Die AfD setzte auf Destruktion, finden die Liberalen Buxtehuder FDP übt Kritik an der AfD

tk. Buxtehude. In ungewöhnlich scharfer Form greift André Grote, Buxtehuder FDP-Ratsherr und stellvertretender Kreisvorsitzender der Liberalen, die Buxtehuder AfD-Fraktion an. Die hat in fetten Lettern in ihrem Schaukasten plakatiert, dass sie die Stadtverwaltung verklagen wolle. Grund: Es seien Anfragen noch nicht beantwortet worden.

Andre Grote: „Eine Partei im Sinkflug buhlt um Aufmerksamkeit.“ Er erinnert daran, dass die Anfragen der AfD zumeist „unqualifiziert und ungenau sind oder dass die Buxtehuder Stadtverwaltung für das angefragte Thema gar nicht zuständig ist.“ Die Beantwortung sei zeitaufwändig und binde unnötig Ressourcen. „Anstatt mit Ideen und Innovationen unsere Gesellschaft zu bereichern, versteht sich die völkische AfD nur auf Destruktion.“ Das helfe niemandem wirklich weiter, ergänzt die Ratsfrau Dörte Matthies.
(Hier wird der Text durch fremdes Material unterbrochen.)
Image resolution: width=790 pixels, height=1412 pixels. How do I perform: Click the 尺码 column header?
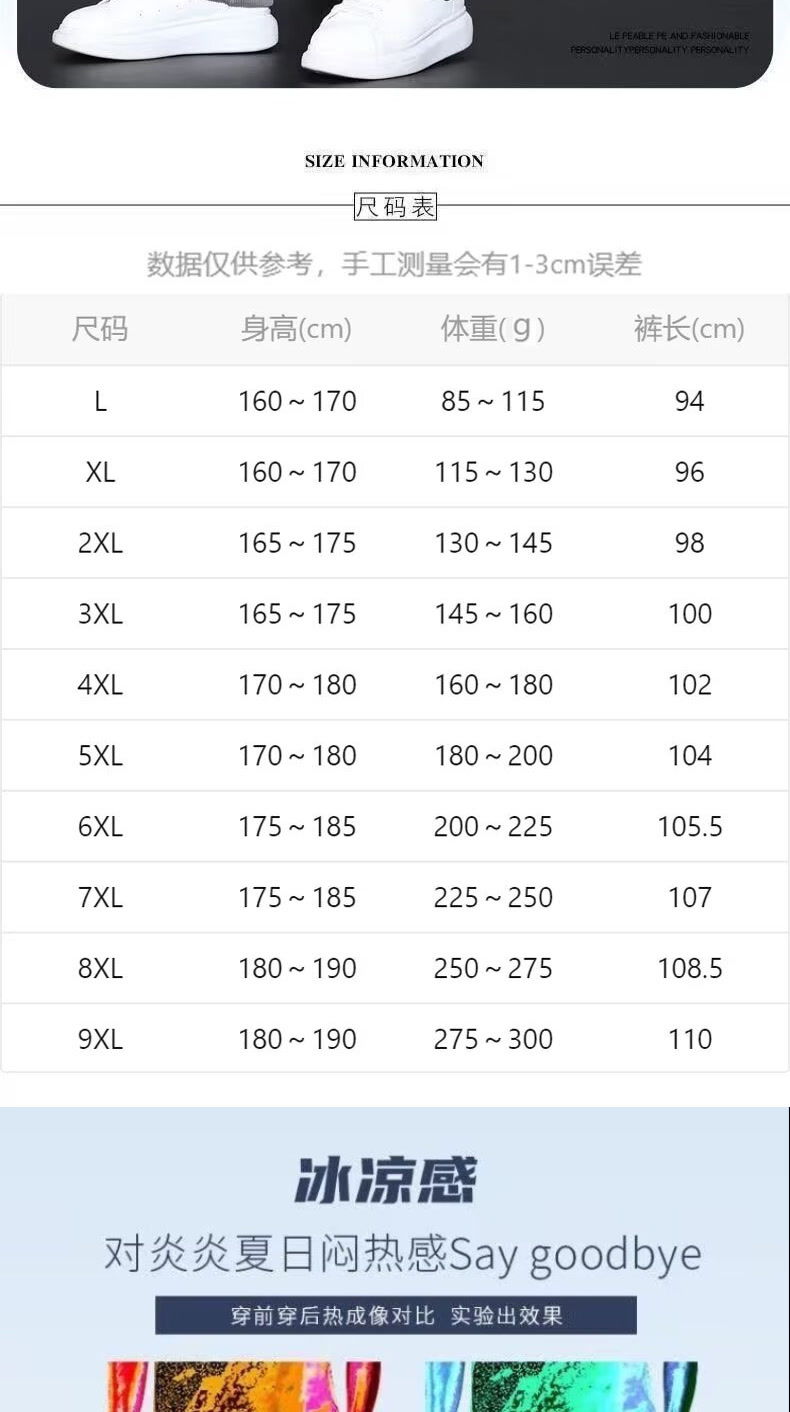click(x=100, y=329)
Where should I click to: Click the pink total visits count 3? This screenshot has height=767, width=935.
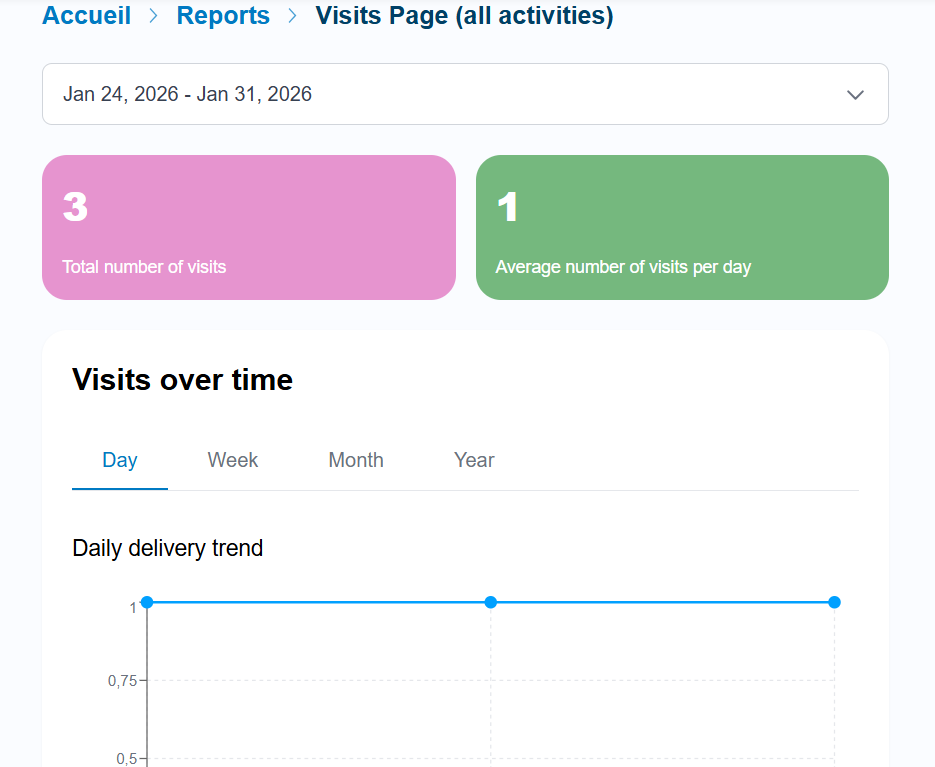click(x=75, y=207)
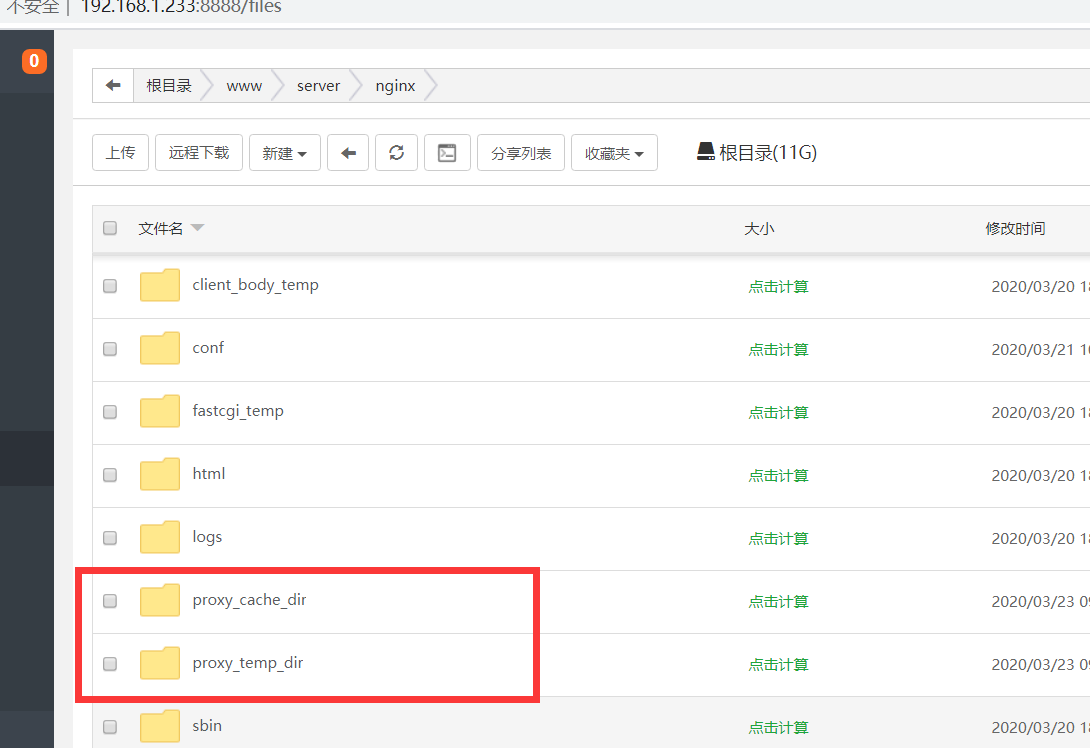This screenshot has height=748, width=1090.
Task: Click the orange notification badge showing 0
Action: (34, 62)
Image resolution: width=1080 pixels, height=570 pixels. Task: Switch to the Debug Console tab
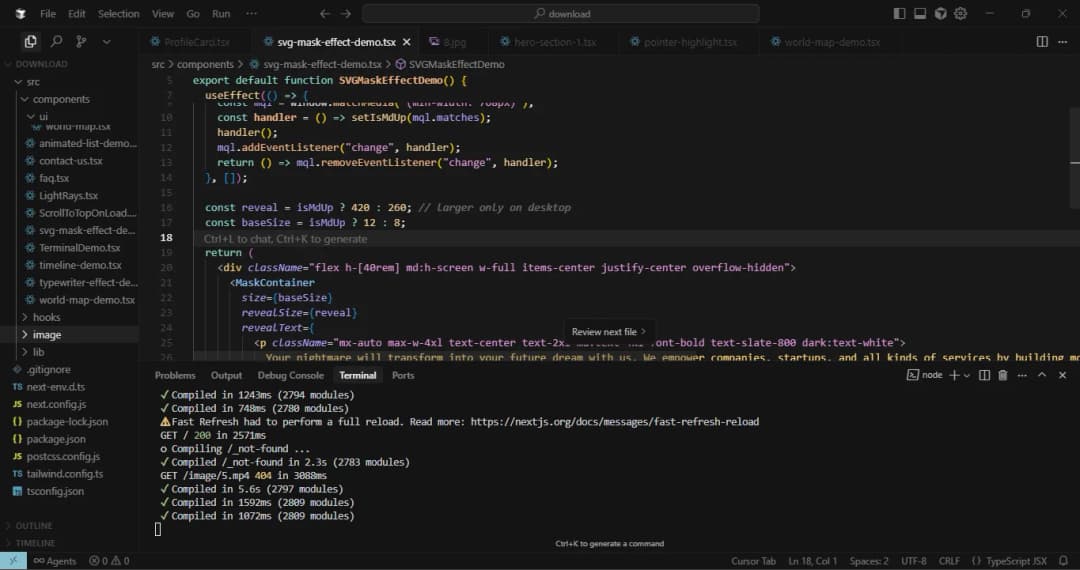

Die FDP werde ein Verhalten nicht tolerieren, das nur darauf ausgerichtet sei, Aufmerksamkeit zu erhaschen.
Bei einem Thema, nämlich den angeblichen Verstrickungen der AWO, hätte übrigens ein Blick ins WOCHENBLATT gereicht. AWO-Chef Bodo Klages hatte schon vor einigen Monaten erklärt, wie – und vor allem wie nicht – die Buxtehuder AWO mit der Stadt zusammenarbeitet. Seine Vermutung angesichts der AfD-Anfrage: Es solle vor allem Misstrauen gesät werden – auch dort, wo es nicht angebracht sei.